Māori Researcher slams MOTU report as flawed analysis

The released report “Indigenous Belief in a Just World: New Zealand Maori and other Ethnicities Compared” by the MOTU Policy and Research Unit is uninformed and misinterprets data related to Māori values, states University of Waikato Research Director Associate Professor Leonie Pihama.

“I am appalled at how MOTU can produce such an uninformed analysis in regards to Māori understandings and values. It highlights a disturbing arrogance on the part of the three Pakeha male authors that they assume they know what underpins Māori thinking, when clearly they do not.”

The report draws on data from the World Values Survey from the 1998, 2004 and 2011 surveys. Only 7.7% of the participants are Māori and the authors compare Māori responses to non-Māori. The researchers “compare Maori to a left-right political spectrum of non- Maori.
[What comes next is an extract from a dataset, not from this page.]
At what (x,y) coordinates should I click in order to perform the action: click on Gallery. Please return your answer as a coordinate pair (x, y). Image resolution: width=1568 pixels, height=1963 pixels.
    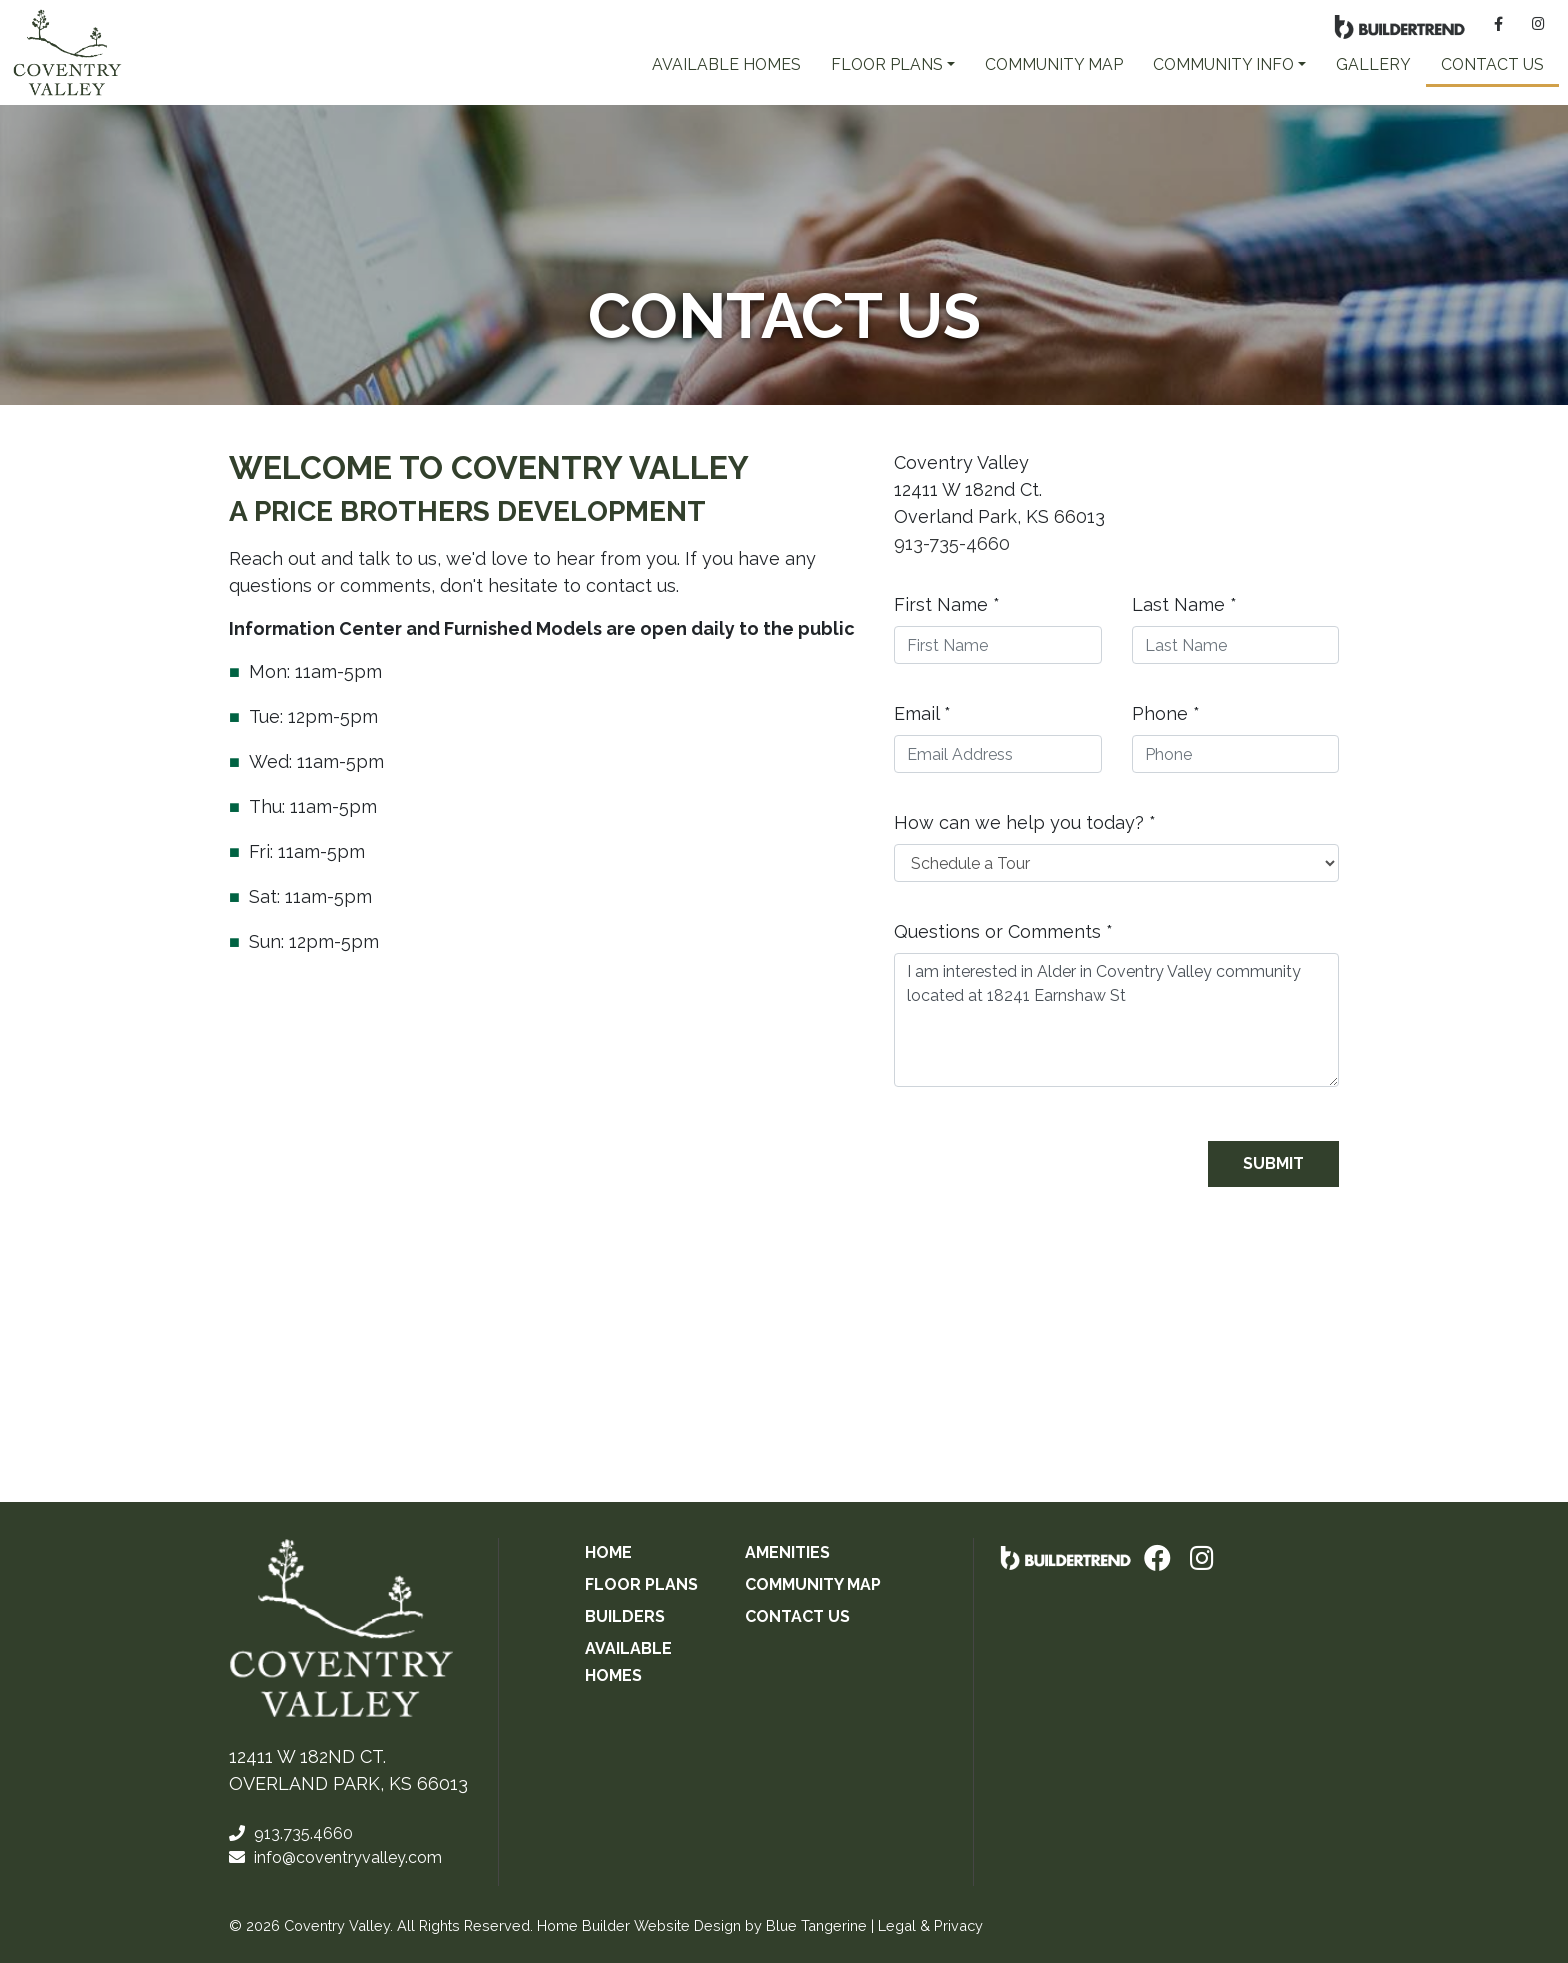
    Looking at the image, I should click on (1373, 64).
We then benchmark our results against a comparison of black and non-black Americans”.

Dr Pihama notes that the research is flawed on multiple grounds:

1. The researchers make significant sweeping statements when they clearly do not have the cultural knowledge or experience to do so.

2. The comparison to left-right political spectrum is overly simplistic given that Māori voters are much more diverse and complex and often move across the political spectrum.

3. Assuming Māori responses may be compared to African American shows an obvious lack of awareness of the researchers of indigenous positioning as opposed to those of minority oppressed groups.



4. The researchers clearly interpret Māori responses through a white male lens which assumes that in making selections in the survey our people do so thinking in the same way as Pakeha men. That is not the case and as such the interpretation of the data set is totally inappropriate and is reflective more of the researchers’ bias than it is of Māori understandings.

Dr Pihama states that an example of the lack of understanding by the report authors is their comment in regards to Māori views of abortion.

“They write that Māori ‘tend to be religious conservatives in the sense of being averse to, for example, abortion’.

“What this highlights is that the authors see the only reason for being averse to abortion is due to religion. However that is not the case, often our people are looking at whakapapa and whangai as cultural frameworks in regards to providing alternatives for our people. That has nothing to do with ‘religious conservativism’.”